I might let The Lord of the Rings away with spells, mystical powers and whatnot but it’s not really what I’m looking for in a Western. Ron Howard might have wanted to distance himself from the genre clichés but making his film offensively stupid is hardly the answer. With what little good will remaining to it urinated away on a stream of fantasy there’s little incentive to buy into their plans to liberate the captives.
Indeed, while technically sound and containing most of the elements that would otherwise make an entertaining ending, by this point you’ll have either switched off or in the case of our own Disko fallen asleep. Hardly what you’d be entitled to expect from an action filled suspense thriller, isn’t it?
Sadly the only thing I can really remark on for the majority of the film is how unremarkable it is. While initial fears that this Tommy Lee Jones chase movie (practically a genre in itself) would play like The Fugitive Rides Again were soon disproved they were only replaced with a genuine wish that it was The Fugitive Rides Again. Jones puts in a restrained performance that suits the character well but his time as a grizzled action hero seems to be coming to a premature end, killed by typecast. Cate Blanchett is certainly present, and only occasionally annoying.

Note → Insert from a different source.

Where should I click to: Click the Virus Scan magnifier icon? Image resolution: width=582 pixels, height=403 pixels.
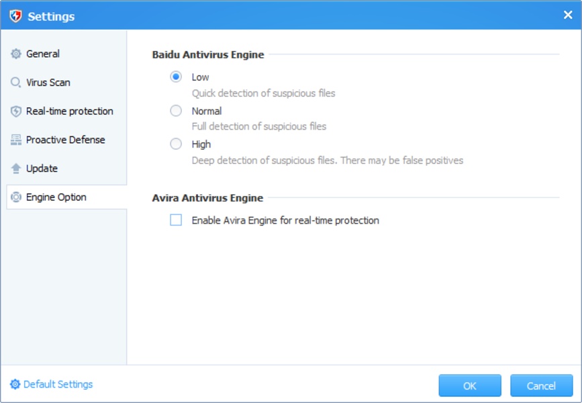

As with most films of this ilk there needs to be a strong villain to play off, and for a time it seems like the imposing and fearsome Eric Schweig might achieve this, despite Eric being one of the least fearsome names on the planet. Then the above silliness transpires, and it’s all we can do to stifle the laughter every time he reappears on screen. Evan Rachel Wood is given little to do as the damsel in distress.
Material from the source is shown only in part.